• _DATA LISTING_
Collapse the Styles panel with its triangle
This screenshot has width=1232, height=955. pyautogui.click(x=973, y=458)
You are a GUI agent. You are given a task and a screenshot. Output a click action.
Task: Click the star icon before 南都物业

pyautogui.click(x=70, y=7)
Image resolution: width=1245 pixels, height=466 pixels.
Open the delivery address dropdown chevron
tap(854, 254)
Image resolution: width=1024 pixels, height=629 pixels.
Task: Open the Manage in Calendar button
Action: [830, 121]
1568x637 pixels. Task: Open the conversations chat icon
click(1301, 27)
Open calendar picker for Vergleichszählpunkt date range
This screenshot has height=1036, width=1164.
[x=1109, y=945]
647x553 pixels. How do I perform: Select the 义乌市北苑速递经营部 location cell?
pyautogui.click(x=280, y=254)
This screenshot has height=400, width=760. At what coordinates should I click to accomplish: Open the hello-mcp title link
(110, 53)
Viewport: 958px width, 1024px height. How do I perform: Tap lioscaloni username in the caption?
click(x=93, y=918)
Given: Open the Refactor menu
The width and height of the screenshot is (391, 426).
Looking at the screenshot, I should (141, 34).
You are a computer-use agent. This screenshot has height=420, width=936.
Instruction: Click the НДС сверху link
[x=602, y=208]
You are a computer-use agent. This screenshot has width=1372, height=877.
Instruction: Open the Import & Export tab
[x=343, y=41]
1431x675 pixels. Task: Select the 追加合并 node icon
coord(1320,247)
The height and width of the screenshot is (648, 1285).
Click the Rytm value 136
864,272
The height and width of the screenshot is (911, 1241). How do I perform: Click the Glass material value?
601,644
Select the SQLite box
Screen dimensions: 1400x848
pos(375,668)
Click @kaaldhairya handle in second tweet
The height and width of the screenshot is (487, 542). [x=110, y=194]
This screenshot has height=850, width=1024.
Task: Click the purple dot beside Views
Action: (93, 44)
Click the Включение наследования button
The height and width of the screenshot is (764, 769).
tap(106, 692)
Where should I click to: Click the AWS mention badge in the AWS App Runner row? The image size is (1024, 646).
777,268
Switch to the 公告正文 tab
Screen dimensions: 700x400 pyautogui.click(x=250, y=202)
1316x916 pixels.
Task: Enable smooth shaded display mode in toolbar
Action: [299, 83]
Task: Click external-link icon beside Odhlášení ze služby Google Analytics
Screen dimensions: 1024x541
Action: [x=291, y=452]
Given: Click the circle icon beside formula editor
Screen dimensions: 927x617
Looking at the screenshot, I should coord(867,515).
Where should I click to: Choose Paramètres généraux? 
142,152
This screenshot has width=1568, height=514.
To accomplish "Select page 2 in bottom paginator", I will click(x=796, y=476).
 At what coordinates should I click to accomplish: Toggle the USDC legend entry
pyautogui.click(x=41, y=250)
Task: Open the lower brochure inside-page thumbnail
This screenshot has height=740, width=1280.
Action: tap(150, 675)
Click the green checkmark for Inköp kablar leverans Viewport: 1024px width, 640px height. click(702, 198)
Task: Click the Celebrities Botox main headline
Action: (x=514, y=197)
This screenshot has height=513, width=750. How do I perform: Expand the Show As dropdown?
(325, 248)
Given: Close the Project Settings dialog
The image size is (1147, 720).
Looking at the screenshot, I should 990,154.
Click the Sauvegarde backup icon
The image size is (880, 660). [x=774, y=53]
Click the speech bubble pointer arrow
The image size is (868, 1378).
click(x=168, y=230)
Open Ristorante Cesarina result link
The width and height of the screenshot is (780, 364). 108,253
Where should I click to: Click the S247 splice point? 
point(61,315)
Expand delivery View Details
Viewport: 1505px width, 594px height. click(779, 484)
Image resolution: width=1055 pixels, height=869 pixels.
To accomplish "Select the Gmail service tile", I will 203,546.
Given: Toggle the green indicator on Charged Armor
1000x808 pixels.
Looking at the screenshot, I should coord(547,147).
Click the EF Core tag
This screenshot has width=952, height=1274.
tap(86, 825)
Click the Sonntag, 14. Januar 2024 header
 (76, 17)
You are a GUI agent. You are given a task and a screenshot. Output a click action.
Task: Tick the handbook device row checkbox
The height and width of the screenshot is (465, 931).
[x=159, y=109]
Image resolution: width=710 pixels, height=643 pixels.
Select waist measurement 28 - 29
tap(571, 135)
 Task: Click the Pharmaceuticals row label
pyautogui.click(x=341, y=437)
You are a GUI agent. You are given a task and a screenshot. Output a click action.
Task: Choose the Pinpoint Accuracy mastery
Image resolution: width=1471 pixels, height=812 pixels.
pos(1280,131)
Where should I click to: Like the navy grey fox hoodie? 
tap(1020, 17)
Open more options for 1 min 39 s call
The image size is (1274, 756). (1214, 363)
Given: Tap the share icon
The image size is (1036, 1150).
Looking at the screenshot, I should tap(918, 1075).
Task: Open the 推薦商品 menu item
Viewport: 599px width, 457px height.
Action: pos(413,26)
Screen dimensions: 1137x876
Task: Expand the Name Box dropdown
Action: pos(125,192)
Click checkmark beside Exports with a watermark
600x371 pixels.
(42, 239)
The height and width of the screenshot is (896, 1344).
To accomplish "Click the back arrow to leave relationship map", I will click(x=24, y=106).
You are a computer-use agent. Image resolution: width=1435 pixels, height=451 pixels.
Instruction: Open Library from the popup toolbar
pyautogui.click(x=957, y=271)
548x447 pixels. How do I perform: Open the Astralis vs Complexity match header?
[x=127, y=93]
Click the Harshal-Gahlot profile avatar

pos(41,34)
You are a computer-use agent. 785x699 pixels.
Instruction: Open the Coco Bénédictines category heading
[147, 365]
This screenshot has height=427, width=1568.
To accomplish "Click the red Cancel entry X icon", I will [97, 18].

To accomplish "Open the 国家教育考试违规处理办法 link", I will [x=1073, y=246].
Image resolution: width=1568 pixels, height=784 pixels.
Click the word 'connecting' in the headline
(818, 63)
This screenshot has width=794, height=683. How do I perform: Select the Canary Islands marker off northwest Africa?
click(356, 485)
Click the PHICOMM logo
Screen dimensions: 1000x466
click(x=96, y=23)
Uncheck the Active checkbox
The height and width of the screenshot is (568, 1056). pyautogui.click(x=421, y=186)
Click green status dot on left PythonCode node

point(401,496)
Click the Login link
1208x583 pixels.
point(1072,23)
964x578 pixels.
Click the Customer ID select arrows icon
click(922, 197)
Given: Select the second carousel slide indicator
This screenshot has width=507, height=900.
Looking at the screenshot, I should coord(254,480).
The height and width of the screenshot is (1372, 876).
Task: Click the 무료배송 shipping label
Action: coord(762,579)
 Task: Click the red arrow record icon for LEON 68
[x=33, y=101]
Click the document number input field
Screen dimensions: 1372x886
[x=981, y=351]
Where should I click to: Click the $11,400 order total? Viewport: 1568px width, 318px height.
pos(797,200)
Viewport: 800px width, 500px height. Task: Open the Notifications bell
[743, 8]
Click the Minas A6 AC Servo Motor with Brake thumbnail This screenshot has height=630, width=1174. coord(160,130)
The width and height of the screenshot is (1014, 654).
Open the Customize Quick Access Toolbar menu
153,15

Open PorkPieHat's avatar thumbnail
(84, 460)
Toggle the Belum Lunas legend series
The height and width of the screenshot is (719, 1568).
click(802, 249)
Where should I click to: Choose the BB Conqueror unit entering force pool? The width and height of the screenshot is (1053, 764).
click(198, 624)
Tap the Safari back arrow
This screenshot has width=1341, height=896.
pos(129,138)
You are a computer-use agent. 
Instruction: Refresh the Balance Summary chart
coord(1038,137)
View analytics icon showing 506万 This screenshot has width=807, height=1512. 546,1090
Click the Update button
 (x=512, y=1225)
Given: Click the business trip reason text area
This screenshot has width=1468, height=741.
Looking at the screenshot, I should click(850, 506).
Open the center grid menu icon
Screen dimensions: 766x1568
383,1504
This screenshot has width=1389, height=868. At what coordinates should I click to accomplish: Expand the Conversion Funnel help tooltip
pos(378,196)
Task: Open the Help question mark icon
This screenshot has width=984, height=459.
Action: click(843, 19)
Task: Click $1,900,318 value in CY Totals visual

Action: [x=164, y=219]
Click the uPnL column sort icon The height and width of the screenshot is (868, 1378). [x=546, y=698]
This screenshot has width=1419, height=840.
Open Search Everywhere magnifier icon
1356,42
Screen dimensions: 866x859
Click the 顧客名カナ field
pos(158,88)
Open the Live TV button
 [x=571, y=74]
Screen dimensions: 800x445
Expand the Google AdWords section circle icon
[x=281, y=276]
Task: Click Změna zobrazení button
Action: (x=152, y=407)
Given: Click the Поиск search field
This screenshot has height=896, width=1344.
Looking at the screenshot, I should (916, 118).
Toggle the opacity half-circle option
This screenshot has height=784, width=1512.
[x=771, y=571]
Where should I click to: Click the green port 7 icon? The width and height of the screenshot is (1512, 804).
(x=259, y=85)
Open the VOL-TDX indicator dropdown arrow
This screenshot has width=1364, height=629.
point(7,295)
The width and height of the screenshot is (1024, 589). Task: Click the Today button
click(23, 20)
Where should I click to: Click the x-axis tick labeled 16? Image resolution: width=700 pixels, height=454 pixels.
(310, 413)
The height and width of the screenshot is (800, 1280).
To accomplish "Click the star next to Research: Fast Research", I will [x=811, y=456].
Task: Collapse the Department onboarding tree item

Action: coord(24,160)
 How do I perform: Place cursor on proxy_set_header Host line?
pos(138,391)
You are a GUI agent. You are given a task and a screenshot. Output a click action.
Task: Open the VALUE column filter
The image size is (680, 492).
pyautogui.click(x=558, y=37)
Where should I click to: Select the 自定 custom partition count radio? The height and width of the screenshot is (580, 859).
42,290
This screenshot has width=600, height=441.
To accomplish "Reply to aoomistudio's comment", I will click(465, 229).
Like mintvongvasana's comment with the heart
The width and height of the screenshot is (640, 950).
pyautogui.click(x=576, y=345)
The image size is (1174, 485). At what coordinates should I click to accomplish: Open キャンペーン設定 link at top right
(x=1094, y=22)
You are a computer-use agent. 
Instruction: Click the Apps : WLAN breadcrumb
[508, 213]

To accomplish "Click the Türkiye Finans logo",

• _EXERCISE DIRECTIONS_
Using the entries above, return each line in which the word "column" occurs.

• _THE COMPLETED TASK_
Click the uPnL column sort icon The height and width of the screenshot is (868, 1378). [x=546, y=698]
Task: Open the VALUE column filter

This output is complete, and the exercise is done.